What this task involves:
Below are records; please set down exactly the lines from the first through the one containing "Datenschutz (450, 2106)".

Records from a data collection:
Content starts
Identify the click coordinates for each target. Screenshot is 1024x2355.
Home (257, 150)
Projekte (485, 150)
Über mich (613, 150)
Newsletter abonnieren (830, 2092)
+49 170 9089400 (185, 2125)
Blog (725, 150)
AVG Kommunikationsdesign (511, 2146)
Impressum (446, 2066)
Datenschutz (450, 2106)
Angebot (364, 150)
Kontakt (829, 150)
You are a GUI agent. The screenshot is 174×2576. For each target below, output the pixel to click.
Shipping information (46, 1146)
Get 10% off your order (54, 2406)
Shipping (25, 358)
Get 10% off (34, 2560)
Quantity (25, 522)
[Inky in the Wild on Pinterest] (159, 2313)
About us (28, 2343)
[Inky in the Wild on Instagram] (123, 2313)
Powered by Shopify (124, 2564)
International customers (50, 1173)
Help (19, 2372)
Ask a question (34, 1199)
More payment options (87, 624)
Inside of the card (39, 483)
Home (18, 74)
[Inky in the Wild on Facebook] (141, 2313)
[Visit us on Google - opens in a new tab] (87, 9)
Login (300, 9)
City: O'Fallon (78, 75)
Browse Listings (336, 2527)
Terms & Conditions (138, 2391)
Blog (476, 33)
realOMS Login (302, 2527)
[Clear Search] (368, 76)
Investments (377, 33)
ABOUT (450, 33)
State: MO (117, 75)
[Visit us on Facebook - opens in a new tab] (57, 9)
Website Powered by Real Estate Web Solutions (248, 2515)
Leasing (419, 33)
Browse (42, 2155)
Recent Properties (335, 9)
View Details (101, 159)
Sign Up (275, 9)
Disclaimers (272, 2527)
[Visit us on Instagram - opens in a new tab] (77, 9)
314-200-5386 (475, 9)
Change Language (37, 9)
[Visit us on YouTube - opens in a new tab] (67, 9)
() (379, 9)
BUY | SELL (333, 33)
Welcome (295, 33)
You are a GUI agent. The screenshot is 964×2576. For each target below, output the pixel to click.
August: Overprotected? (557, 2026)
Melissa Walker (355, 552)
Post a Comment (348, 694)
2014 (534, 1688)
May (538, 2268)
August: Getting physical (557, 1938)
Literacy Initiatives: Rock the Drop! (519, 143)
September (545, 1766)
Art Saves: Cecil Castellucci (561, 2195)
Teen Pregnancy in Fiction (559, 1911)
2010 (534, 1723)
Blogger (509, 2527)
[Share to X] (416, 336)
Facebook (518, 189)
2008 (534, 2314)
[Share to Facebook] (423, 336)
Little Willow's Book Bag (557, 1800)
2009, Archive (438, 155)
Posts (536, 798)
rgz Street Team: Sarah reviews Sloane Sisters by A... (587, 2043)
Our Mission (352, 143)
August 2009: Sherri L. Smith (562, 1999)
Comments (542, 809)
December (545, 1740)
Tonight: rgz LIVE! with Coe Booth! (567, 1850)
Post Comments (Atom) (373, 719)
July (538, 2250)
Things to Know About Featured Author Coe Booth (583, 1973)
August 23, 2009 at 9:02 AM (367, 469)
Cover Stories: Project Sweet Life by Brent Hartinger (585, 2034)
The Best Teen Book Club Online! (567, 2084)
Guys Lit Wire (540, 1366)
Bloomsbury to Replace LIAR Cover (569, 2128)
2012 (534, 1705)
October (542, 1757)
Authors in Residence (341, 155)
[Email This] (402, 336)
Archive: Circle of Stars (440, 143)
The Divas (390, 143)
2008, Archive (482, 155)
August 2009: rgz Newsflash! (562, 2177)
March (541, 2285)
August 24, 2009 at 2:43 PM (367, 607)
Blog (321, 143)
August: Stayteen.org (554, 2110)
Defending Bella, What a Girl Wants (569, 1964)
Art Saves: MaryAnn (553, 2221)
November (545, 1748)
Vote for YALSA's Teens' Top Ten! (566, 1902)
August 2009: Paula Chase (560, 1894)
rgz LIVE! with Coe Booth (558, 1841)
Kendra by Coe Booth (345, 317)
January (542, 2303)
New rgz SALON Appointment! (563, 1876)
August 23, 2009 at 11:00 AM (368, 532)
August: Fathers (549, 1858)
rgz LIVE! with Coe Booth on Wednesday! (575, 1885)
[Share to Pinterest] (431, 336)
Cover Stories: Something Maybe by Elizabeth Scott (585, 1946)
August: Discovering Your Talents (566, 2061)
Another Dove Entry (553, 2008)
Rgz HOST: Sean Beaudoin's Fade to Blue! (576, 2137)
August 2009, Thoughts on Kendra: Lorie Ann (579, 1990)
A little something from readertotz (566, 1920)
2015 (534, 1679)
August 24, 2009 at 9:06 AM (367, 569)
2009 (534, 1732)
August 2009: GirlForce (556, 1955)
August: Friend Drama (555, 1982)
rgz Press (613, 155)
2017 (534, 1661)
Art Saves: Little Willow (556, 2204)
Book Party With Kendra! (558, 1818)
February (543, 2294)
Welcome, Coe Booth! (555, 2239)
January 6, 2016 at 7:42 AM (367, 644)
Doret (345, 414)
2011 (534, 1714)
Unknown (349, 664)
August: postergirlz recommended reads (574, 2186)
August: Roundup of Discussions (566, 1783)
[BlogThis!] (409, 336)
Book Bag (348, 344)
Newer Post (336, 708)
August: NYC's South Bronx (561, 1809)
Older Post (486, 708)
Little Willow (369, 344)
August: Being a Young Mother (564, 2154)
Content ends
Answer:
Identify the click coordinates for each target. Screenshot is 1024x2355.
Home (257, 150)
Projekte (485, 150)
Über mich (613, 150)
Newsletter abonnieren (830, 2092)
+49 170 9089400 (185, 2125)
Blog (725, 150)
AVG Kommunikationsdesign (511, 2146)
Impressum (446, 2066)
Datenschutz (450, 2106)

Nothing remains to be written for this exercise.